**Provided data:**
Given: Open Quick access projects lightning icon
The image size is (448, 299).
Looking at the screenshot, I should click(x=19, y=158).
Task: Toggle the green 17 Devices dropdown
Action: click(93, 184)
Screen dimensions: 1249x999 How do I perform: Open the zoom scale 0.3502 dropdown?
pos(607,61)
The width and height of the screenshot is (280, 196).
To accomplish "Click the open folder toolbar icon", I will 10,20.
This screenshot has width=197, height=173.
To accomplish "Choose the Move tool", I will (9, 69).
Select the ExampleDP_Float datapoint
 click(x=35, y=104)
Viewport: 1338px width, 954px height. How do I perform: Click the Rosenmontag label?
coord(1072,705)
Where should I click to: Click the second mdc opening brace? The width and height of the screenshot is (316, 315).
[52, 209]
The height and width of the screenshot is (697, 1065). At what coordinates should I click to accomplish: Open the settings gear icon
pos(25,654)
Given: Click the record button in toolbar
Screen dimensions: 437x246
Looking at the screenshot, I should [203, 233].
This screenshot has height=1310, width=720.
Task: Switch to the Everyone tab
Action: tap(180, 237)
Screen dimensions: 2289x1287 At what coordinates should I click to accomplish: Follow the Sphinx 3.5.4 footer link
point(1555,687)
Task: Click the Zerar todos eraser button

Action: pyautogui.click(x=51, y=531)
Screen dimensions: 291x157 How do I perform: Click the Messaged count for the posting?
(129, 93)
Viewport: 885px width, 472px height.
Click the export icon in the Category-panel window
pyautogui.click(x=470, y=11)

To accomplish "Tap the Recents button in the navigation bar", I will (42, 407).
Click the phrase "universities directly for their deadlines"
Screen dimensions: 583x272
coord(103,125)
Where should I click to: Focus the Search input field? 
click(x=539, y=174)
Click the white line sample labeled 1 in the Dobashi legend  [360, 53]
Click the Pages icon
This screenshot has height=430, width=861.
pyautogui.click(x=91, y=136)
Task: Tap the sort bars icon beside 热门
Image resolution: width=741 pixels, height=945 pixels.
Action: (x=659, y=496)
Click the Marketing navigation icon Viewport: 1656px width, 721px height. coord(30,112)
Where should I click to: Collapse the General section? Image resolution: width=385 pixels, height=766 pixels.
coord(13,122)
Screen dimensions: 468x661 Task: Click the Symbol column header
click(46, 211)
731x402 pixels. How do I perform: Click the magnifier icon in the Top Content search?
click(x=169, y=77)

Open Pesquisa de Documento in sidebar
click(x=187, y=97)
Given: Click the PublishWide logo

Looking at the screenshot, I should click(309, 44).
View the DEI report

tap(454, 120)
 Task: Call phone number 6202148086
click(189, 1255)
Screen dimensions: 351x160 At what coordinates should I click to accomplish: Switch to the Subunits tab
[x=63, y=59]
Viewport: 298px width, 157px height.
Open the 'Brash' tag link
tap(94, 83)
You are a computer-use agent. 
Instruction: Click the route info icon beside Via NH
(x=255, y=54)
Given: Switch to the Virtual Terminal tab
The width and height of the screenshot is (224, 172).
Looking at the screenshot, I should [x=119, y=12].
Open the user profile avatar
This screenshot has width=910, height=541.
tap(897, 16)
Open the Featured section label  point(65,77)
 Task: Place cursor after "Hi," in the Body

**Exercise goal:**
The word "toolbar" appears in some lines of the data; state how many such lines there are, and nothing further.

**Exercise response:**
2